» SELECTED PASSAGE:
= Beginning of Section =

With health care costs continuing to grow substantially faster than inflation, increasing by almost 8 percent in 2004, many employers have been forced to reduce benefits, shift more cost to employees or drop coverage entirely. Less than two-thirds of all employers now offer health insurance to their employees. One approach to addressing these issues is making consumers aware of the cost of the care they are receiving.
Consumerism raises an individual’s awareness of the real costs of health care and provides them with opportunities for greater decision-making control over their health care spending. Research has shown that total health spending is reduced when consumers bear more responsibility for their health care expenses. More than 3.2 million Americans are now covered by a consumer-directed health plan.
“Consumerism in health care is based on the idea that individuals should have greater control over decisions affecting their health care,” says Bill Berenson, vice president of sales and service for Aetna’s North Central region. “It’s about engaging employees as consumers and helping them to better manage the costs of their health care.”
Smart Business spoke with Berenson about consumerism, consumer-directed health plans and how employers can best present these plans to employees.
How does consumerism in health care work?
The plan design is one facet of the consumerism solution. Innovative plan designs with a high deductible promote awareness, motivation, employee control and involvement with their health care spending. Consumer-directed health plans (CDHPs) typically consist of three major components: an underlying high-deductible plan that includes preventive care not charged against the deductible, a health fund or savings account that helps members pay for out-of-pocket medical expenses, and access to information and tools that can help consumers make better health care decisions.
CDHPs also can provide additional options.
- They give individuals access to tools and information that help them to make informed decisions about treatment and provider options.
- They increase consumer involvement and raise awareness about the real cost of health care, which research has shown to reduce total health care spending.
- They offer lower monthly premiums, making it more affordable for employers to provide coverage and for individuals to purchase it.
- Consumer-directed products can help encourage healthy behavior. For example, under many plans enrollees do not pay out-of-pocket for routine physicals, child immunizations and routine prenatal care.
Is consumerism in health care just a way for employers to get individuals to pay a greater percentage of their health care costs?
Consumerism is not cost-shifting in disguise. Premiums in consumer-directed plans are often more affordable than traditional plans, meaning more individuals can obtain coverage. We have found that consumer-directed plan enrollees have demonstrated as much as a 23 percent increase in the use of preventive care, which may improve health and save money.
How do you successfully involve employees in consumer-directed health care?

= End of Section =

» DATA EXTRACTS:
= Beginning of Section =

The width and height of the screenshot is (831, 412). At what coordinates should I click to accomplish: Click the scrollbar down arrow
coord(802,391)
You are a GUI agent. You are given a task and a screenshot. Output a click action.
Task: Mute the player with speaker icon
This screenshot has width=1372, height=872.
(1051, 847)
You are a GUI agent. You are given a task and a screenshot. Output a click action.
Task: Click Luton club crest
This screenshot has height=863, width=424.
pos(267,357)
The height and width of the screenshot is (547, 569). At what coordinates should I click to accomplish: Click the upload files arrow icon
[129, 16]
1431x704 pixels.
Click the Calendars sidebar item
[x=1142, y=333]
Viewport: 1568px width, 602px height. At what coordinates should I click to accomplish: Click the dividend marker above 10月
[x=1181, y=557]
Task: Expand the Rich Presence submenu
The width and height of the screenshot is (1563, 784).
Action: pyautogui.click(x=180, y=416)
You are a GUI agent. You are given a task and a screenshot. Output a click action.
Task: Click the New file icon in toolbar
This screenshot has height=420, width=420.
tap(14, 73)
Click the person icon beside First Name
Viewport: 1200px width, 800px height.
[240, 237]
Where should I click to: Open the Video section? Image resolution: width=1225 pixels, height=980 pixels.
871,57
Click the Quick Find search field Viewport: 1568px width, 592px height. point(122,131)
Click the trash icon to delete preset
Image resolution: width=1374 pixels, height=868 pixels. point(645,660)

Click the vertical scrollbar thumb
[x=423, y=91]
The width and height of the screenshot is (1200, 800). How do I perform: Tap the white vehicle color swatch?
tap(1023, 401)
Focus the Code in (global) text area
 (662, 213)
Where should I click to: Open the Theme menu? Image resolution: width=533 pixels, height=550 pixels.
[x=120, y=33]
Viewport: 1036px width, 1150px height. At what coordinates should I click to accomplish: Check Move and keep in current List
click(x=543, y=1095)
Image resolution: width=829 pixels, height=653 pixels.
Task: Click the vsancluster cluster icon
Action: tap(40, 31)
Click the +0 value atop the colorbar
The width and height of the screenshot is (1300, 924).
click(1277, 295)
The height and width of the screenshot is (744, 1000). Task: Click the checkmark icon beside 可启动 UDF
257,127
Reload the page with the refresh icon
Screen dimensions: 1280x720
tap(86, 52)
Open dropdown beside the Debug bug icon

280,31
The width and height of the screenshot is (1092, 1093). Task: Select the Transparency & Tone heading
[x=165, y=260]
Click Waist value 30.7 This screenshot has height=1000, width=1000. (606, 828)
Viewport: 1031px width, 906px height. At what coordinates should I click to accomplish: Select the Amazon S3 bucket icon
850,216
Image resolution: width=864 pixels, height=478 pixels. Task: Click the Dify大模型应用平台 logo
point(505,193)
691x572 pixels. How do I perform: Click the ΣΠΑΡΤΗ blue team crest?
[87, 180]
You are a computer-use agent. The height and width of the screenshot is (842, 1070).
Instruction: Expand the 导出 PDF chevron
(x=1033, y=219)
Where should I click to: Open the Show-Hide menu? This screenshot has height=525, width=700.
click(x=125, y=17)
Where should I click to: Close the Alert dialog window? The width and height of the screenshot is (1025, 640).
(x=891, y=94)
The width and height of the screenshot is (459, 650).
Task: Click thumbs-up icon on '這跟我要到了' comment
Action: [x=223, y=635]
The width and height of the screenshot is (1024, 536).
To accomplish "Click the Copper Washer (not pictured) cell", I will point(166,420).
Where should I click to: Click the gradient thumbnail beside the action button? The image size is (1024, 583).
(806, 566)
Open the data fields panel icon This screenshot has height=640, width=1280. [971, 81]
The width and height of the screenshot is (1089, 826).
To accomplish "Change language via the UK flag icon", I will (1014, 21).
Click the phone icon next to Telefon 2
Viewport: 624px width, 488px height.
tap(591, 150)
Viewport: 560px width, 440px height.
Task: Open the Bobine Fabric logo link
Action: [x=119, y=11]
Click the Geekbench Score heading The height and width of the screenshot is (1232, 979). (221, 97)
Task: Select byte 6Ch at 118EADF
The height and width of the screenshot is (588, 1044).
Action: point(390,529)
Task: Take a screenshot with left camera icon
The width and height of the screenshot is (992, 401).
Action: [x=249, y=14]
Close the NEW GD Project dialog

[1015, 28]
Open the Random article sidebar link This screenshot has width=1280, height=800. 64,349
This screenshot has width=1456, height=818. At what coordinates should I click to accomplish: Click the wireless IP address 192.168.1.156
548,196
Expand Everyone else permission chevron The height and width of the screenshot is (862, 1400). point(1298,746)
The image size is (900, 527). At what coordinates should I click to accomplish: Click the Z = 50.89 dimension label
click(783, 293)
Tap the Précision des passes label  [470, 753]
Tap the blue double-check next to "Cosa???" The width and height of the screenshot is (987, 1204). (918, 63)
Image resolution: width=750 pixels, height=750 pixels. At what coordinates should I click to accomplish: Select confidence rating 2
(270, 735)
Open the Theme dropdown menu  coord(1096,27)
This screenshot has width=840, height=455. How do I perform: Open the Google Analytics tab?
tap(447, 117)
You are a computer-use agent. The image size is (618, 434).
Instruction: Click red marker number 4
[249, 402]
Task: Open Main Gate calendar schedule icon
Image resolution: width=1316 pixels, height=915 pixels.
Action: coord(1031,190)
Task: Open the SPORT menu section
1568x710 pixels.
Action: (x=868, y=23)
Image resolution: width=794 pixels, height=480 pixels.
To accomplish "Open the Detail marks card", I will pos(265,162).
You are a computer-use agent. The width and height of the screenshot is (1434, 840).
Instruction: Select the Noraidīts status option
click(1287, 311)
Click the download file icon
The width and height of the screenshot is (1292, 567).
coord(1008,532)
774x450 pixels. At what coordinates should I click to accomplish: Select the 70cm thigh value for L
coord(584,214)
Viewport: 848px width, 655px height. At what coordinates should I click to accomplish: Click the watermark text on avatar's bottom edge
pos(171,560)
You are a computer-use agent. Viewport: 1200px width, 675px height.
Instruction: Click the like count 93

= End of Section =

Output, word for word, the stretch of the health care consumerism interview from "With health care" through "consumer-directed health plan.".

With health care costs continuing to grow substantially faster than inflation, increasing by almost 8 percent in 2004, many employers have been forced to reduce benefits, shift more cost to employees or drop coverage entirely. Less than two-thirds of all employers now offer health insurance to their employees. One approach to addressing these issues is making consumers aware of the cost of the care they are receiving.
Consumerism raises an individual’s awareness of the real costs of health care and provides them with opportunities for greater decision-making control over their health care spending. Research has shown that total health spending is reduced when consumers bear more responsibility for their health care expenses. More than 3.2 million Americans are now covered by a consumer-directed health plan.